La estufa

by Julen

GebreLa ventana está empañada. Fuera hace frío. Seguro que hace mucho frío. El niño todavía no parece haber despertado del todo. Sus movimientos son lentos, perezosos y parece que nadara aún en alguno de sus sueños nocturnos. La mirada perdida. La estufa encendida.

Su madre, en cambio, despliega una actividad casi frenética. Sabe que le corresponde. Sus dos niños son, claro, como todos los demás a estas horas. A las nueve tendrán que estar en la escuela. Y desde que se levantan hasta que llegan allí hay tarea de por medio. Todo sucede dentro de  aquella pequeña cocina, densa, aislada del frío que se empeña una y otra vez en colarse por las rendijas.

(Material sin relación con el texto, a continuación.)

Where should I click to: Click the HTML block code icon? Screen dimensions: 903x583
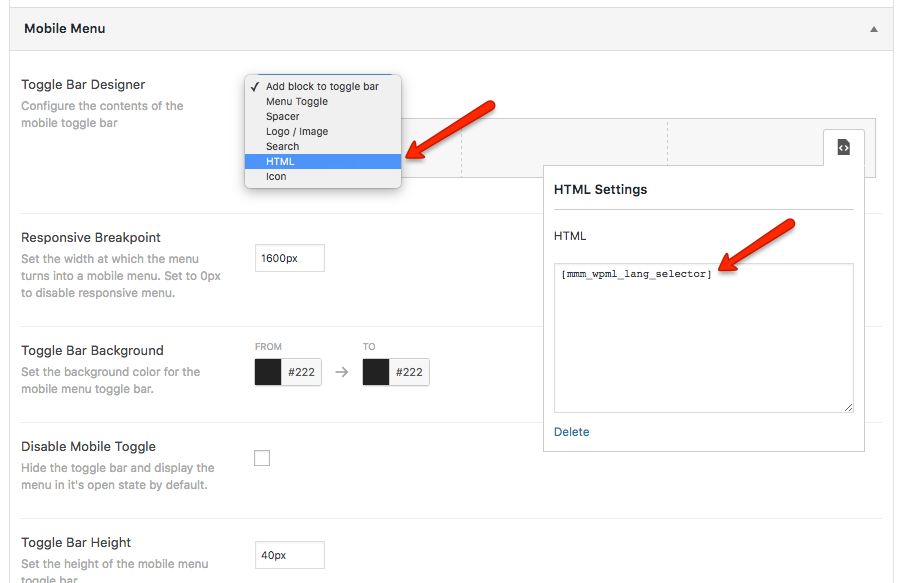[x=843, y=147]
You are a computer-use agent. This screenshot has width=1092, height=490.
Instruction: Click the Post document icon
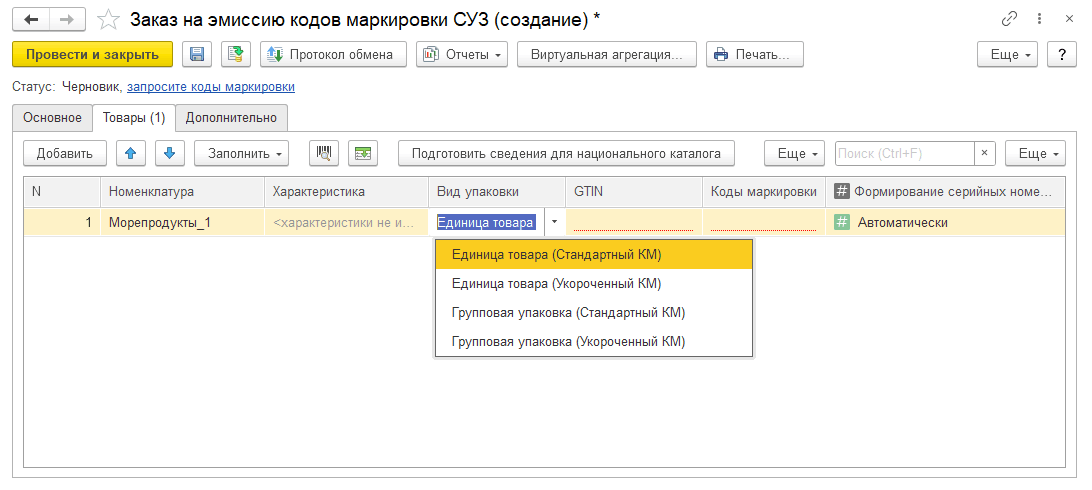(235, 54)
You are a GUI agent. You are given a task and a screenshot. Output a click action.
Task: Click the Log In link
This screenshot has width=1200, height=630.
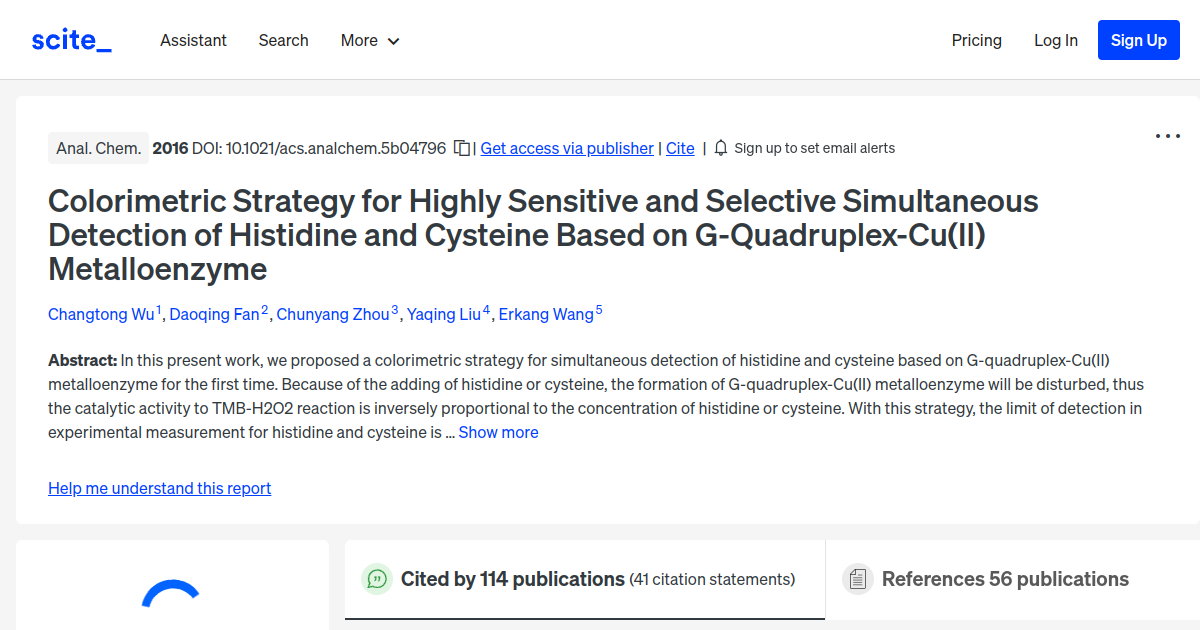tap(1056, 40)
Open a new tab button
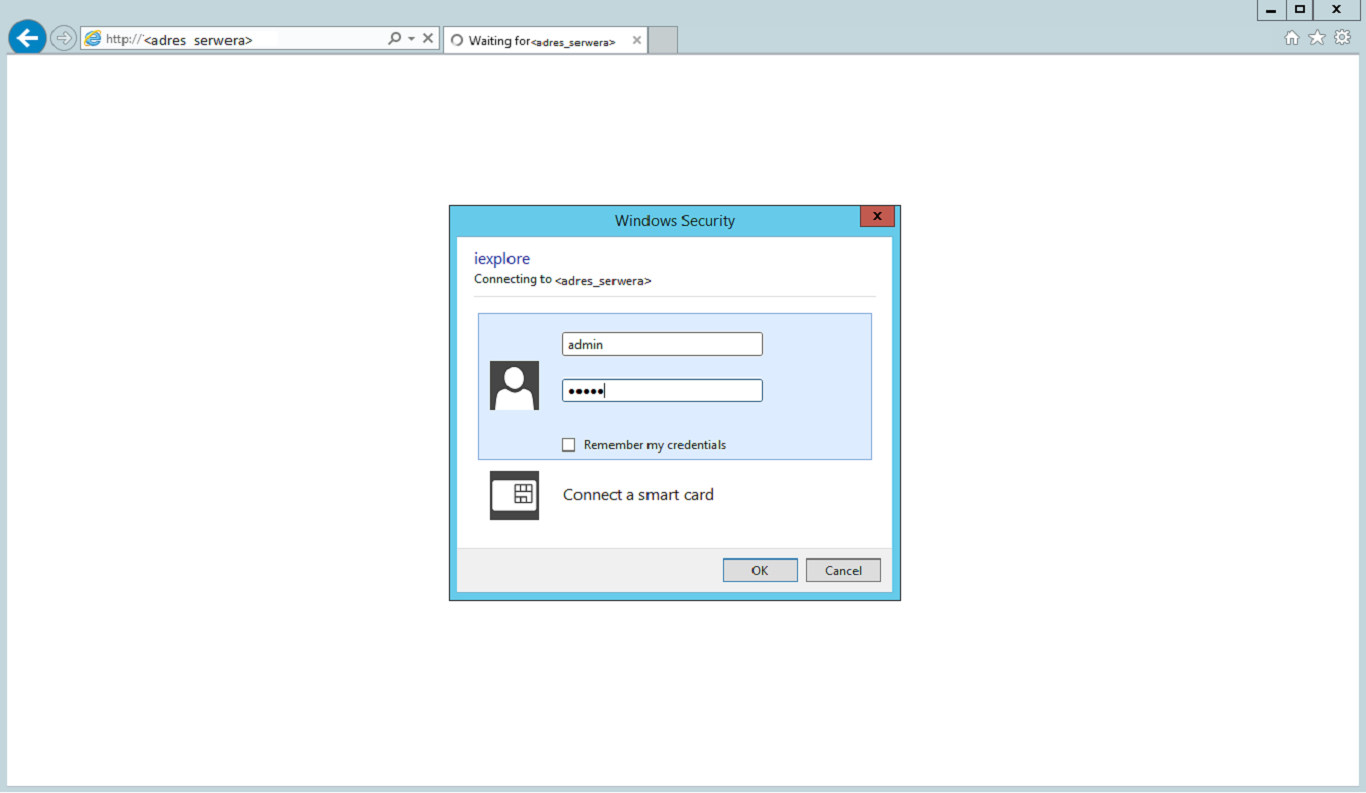The height and width of the screenshot is (793, 1366). click(x=663, y=40)
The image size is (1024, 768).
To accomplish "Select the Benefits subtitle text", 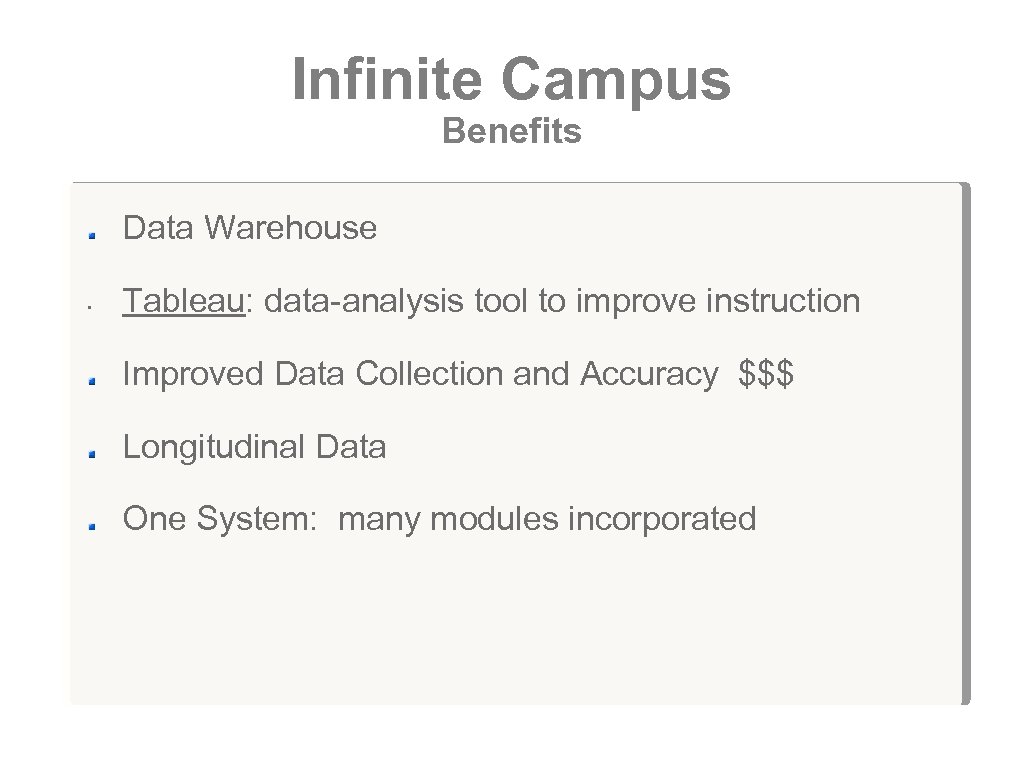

La ropita está tendida sobre la parrilla de la estufa. El olor del butano, la llama azulada, los rectángulos inflamados, todo eso es también rutina. Calor para mitigar el áspero contacto de la piel de los niños con la tela de sus prendas. La estufa se apodera del ambiente. Metálica y fría hasta que prende la llama y se reconvierte en compañía agradable de cualquier mañana de invierno.

Sucede todo con una lenta parsimonia que pone a prueba la paciencia de la mujer. Hay que lavar esas dos caritas, hay que insistir para que se vistan, para que desayunen, para que recojan todas sus cosas y las metan en sus carteras. No deben olvidar nada. El camino hasta la escuela ya lo conocen. La hermana mayor tirará de la mano del pequeño. Como cualquier otro martes. Conocen el camino hasta la algarabía del patio. Entonces, por arte de magia, olvidarán el frío.